Have you ordered take-out in the past few weeks? What did you order? For many people the answer would probably be either pizza, pasta or a burger – maybe even sushi. We always tend to fall back on the food we are comfortable with because we already know it is good. What beats your favorite pizza from your favorite restaurant on a Friday evening with friends, right? It is probably better to not risk ordering something you do not like, especially when your money is on the line.
Food neophobia is a phenomenon that has been increasingly researched in recent years with the rising popularity of food tourism. Along with communication difficulties, table manners and safety anxieties, it makes life hard for a tourist. It is basically the fear of trying new and different food. There are several reasons for why people might not want to try something new like the smell, appearance, health/diet concerns and convenience. A previous bad experience can also severely impact your readiness to try something similar. Having food neophobia is not necessarily a bad thing in itself; it is a protection mechanism of your body to hinder you from eating something harmful. However, it is a shame to miss out on the delicious cuisines of other cultures.
Why you are missing out
Trying the local and ethnic food of a destination you are traveling to gives tremendous insights into what the culture is like. There are hardly more authentic experiences out there than to sit down in a small family-run restaurant hidden away from the tourist hotspots to be served some of the best food you ever had. It also connects people – struggling through an especially spicy dish together creates a special bond for sure! Not only does food connect you to others, but it offers a great opportunity to broaden your own horizon. Food is very important to us as we eat every day, so why not make your everyday life more exciting? I´m not saying you need start eating insects all of a sudden, but you could start with a local restaurant like Afghan Fresh, Ondel Ondel or Roti Palace here in Leeuwarden.

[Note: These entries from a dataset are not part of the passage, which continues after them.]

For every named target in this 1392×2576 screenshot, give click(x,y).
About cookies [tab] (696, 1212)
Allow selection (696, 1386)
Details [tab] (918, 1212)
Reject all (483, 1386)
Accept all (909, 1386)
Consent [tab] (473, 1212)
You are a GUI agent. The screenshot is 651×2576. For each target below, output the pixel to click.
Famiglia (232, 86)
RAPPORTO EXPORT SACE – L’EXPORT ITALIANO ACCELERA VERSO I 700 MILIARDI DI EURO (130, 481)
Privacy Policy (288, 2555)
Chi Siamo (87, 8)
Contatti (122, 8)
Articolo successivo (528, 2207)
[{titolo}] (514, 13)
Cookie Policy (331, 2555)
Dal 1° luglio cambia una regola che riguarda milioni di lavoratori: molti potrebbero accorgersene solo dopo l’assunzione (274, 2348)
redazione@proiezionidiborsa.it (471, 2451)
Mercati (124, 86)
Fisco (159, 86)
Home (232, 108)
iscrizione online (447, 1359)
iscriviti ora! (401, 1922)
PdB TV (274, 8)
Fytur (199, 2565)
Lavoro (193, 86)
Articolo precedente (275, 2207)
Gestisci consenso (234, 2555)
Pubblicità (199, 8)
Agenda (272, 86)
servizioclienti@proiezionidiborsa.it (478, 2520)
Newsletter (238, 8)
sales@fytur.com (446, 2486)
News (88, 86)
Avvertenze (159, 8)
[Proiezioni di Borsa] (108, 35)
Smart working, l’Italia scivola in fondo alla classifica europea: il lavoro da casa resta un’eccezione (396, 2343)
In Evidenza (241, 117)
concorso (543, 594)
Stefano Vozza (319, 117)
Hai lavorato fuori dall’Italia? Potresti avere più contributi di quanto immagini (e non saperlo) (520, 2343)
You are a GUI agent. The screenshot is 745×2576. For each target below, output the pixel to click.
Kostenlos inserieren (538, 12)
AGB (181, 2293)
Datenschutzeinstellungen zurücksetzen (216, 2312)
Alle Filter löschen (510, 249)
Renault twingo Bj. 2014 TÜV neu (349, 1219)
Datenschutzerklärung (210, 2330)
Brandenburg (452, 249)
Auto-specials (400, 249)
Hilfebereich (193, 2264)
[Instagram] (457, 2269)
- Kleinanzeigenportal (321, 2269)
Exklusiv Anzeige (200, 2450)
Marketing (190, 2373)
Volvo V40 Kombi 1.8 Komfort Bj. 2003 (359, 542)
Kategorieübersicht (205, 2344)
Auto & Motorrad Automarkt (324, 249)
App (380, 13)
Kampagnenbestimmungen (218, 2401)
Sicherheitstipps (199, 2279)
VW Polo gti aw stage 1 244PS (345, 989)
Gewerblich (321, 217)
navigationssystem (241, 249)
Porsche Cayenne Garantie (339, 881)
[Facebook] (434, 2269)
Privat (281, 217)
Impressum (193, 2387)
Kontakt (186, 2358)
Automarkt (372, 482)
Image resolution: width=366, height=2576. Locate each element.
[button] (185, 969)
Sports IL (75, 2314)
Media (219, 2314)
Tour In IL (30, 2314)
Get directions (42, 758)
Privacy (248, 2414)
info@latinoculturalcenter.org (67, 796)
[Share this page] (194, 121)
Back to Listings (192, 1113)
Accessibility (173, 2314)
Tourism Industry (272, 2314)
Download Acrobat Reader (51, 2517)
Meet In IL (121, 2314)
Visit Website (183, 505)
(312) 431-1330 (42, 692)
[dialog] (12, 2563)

All in all, just work yourself up step by step! I personally also get too cozy in my comfort zone way too often, but I do study and live in a diverse environment where I am constantly discovering new things – even when it comes to food. It might be much easier for certain people to try out something new, but that does not mean you should stop experimenting. Maybe someday we will even be able to eat insects as a snack! That is what X-Honours is all about: to challenge yourself and step out of your comfort zone. Especially the pillar “innovation” relates to this as trying out new things can lead you too many new ways of looking at them differently. So, go broaden your own (food) horizon!